- [RAW RECORDS]:
begin

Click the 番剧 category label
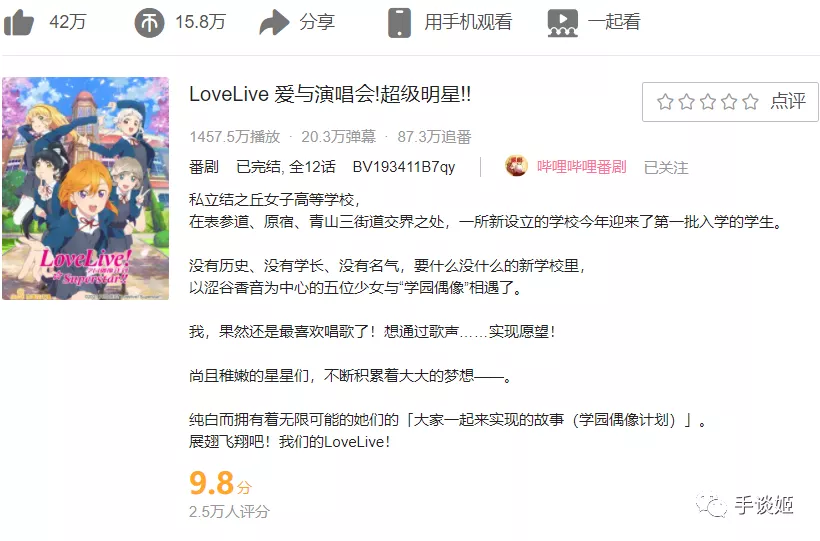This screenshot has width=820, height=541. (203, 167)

end
begin

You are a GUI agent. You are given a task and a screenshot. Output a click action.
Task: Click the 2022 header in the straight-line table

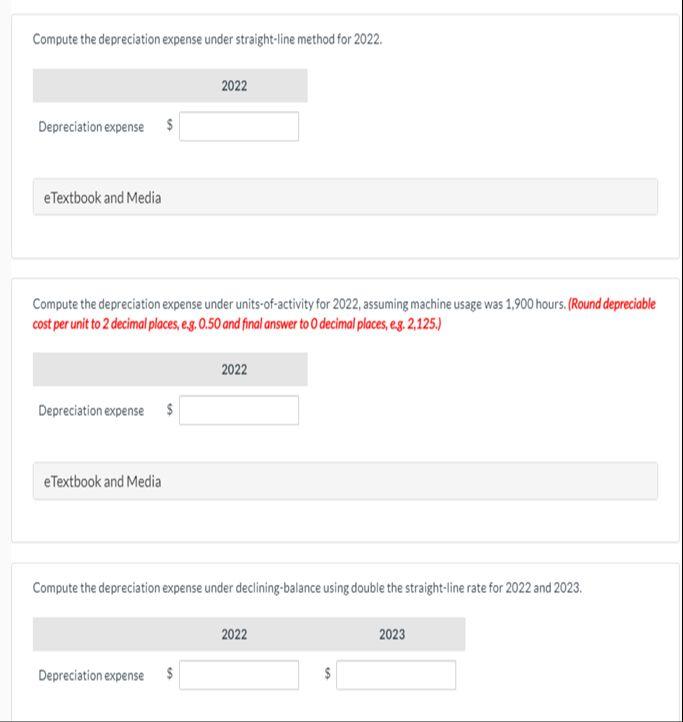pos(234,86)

end

- [GIVEN INSTRUCTION]: Render the data from the line with "You are a GUI" to the line with "pos(234,86)" as a two-column CSV with the headers text and answer. Put each entry's text and its answer in one quoted field apiece, turn line breaks into spaces, and omit the pictures.

- [RESULT OF THIS TASK]:
text,answer
"You are a GUI agent. You are given a task and a screenshot. Output a click action. Task: Click the 2022 header in the straight-line table","pos(234,86)"